Publication year - 2007
Publication title -
european journal of neurology
Language(s) - English
Resource type - Journals
SCImago Journal Rank - 1.881
H-Index - 124
eISSN - 1468-1331
pISSN - 1351-5101
DOI - 10.1111/j.1468-1331.2006.01639.x
Subject(s) - spasticity , medicine , tolerability , placebo , clinical endpoint , randomized controlled trial , modified ashworth scale , cannabidiol , adverse effect , multiple sclerosis , cannabis , rating scale , population , physical therapy , delta 9 tetrahydrocannabinol , tetrahydrocannabinol , clinical trial , psychiatry , alternative medicine , psychology , cannabinoid , developmental psychology , environmental health , receptor , pathology
Symptoms relating to spasticity are common in multiple sclerosis (MS) and can be difficult to treat.
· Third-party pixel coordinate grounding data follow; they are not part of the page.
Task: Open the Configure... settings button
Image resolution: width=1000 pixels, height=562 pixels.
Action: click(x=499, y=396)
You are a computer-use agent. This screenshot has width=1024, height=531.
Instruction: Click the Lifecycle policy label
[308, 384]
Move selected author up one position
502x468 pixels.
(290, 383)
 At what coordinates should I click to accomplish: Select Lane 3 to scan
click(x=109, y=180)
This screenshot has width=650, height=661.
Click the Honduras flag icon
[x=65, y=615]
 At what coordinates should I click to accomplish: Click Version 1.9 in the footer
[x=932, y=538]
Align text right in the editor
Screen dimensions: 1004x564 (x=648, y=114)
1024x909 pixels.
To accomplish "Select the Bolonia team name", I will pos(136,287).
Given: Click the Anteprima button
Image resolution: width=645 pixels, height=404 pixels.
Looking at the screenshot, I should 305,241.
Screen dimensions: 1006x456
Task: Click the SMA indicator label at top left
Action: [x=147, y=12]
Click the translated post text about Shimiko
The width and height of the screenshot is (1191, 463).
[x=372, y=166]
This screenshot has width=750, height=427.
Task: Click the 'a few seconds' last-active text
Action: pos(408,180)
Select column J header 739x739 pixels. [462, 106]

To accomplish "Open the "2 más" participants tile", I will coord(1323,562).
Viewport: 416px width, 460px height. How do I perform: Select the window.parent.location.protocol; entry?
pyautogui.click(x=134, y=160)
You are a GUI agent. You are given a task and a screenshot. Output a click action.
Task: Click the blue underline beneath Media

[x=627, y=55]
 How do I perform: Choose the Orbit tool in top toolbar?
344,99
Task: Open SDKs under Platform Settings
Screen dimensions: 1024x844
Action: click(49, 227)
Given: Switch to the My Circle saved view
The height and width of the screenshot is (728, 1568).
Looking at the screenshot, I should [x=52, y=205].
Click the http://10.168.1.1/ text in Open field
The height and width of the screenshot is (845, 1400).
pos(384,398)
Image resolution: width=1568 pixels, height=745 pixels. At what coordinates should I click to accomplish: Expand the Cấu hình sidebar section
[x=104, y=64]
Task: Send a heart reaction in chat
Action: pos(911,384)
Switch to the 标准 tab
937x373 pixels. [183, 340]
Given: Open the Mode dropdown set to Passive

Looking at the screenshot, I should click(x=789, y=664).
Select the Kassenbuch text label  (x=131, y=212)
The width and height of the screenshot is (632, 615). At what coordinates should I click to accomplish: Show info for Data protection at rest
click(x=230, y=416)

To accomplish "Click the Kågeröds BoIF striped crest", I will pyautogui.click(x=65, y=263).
We have investigated the efficacy, safety and tolerability of a standardized oromucosal whole plant cannabis‐based medicine (CBM) containing Δ‐9 tetrahydrocannabinol (THC) and cannabidiol (CBD), upon spasticity in MS. A total of 189 subjects with definite MS and spasticity were randomized to receive daily doses of active preparation ( n = 124) or placebo ( n = 65) in a double blind study over 6 weeks. The primary endpoint was the change in a daily subject‐recorded Numerical Rating Scale of spasticity. Secondary endpoints included a measure of spasticity (Ashworth Score) and a subjective measure of spasm. The primary efficacy analysis on the intention to treat (ITT) population ( n = 184) showed the active preparation to be significantly superior ( P = 0.048). Secondary efficacy measures were all in favour of active preparation but did not achieve statistical significance. The responder analysis favoured active preparation, 40% of subjects achieved >30% benefit ( P = 0.014). Eight withdrawals were attributed to adverse events (AEs); six were on active preparation and two on placebo. We conclude that this CBM may represent a useful new agent for treatment of the symptomatic relief of spasticity in MS.